In 2015 I was commisioned to develop a realtime client information system for an important railway operator. Europe was immersed in a major financial crisis and the available budget was very exiguous. As start point all trains were equiped with a GPS system controlled by a fleet management software.
I soon realized that the GPS data would not be useful: Part of the infraestructure (including the main station) runs underground. There is also a wide region where GSM coverage was too much poor and the accuracy of the satellites was insufficient to locate each train in the correct track free of errors. The information was not as reliable as it needed to announce departures and arrivals from trains to travellers.
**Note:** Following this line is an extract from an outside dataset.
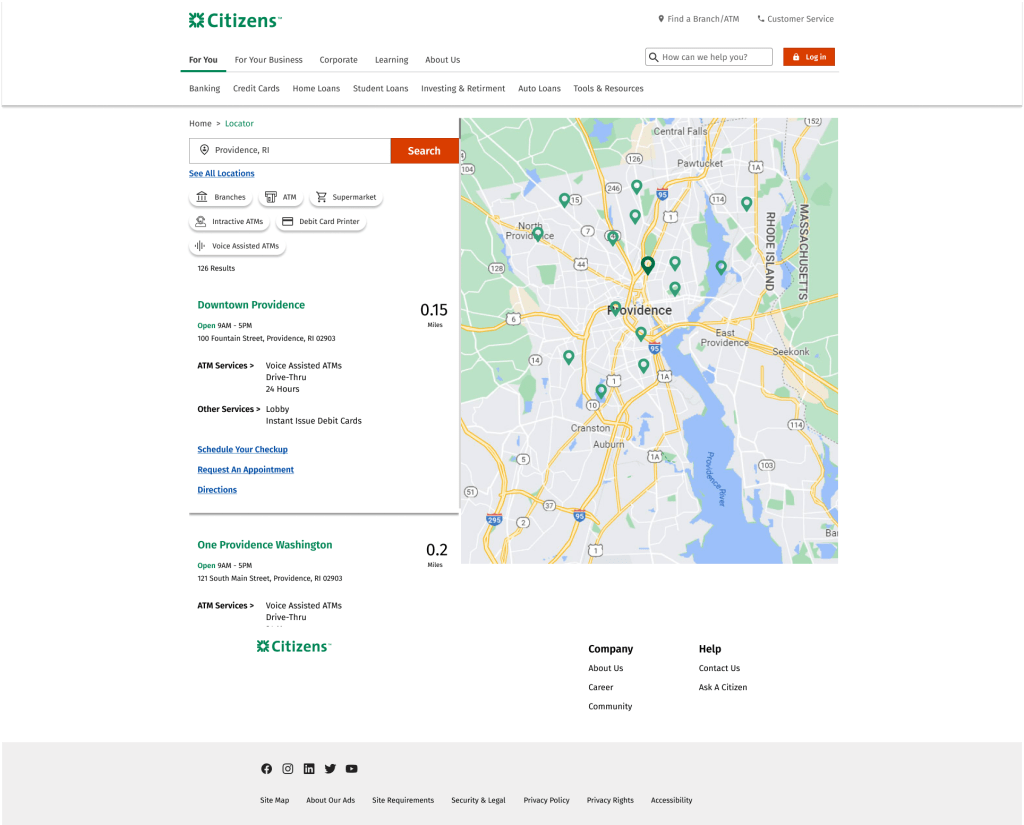1024x825 pixels.
Task: Click the LinkedIn footer icon
Action: (309, 769)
The option of using our own interlocking system's data itself would be the perfect solution but it had a prohibitive cost. In fact, the manufacturer had its own product, 100% compatible with its internal database. It was frustrating to have all the information we needed right there, represented in four computer screens, but useless for us due a lack of will.
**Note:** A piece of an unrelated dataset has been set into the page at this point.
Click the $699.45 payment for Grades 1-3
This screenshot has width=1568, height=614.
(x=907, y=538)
Thinking on reverse engineering
At the same time the lights were still blinking from these dark screens. The lines representing each track section changed its colours and absolutely everyone who attended the system could understand where the trains were and where they were going in the next few minutes... Was it so difficult to take note of what was happening on those screens to inform customers?...
What was there to write down? Knowing the logic that governed in the track section's connection (topology), the only information we lacked was the color. From the color of each section you can deduce everything else. It's enough to observe the color of several tens of points along each screen to deduce the location of each train, the state of every track and thus, each circulation's course. But... How do you get those points of color?
Legal piracy stuff
At first we thought we would use a video camera pointing at each screen and process the images using artificial vision algorithms (image filters). Thinking a little more we deduced that we could even simplify the process by using video capture cards connected directly to the video output of the screens that we wanted to observe. After experiencing we knew we had found the solution (eureka).
The captured image was so accurate that we could look for the color dots using same coordinates of the source image. The development of the algorithm was the simplest part of the whole process.
Combining the theoretical train schedule with the track layout topology and enabling a manual entry of information to manage last-minute changes, the result is a real-time traffic control system that can not only report about the punctuality of each train, but also allows to generate statistics, solve incidents and evaluate the whole circulation's efficiency. In fact we're still exploring the possibilities that this endless data source has put within our reach. To improve the readability of the information provided we've developed a clone of the original representation of the interlocking that we can replicate as many times as we want, offer through the web using HTML-5 and SVG and make available to many more employees of the company involved in circulation's tasks.
Future steps of this research consist in doing the same importing data from several other auxiliary systems to obtain a single and robust managemente block wich will take into account all kinds of information. Everything will be done in a clean, legal and absolutely transparent way.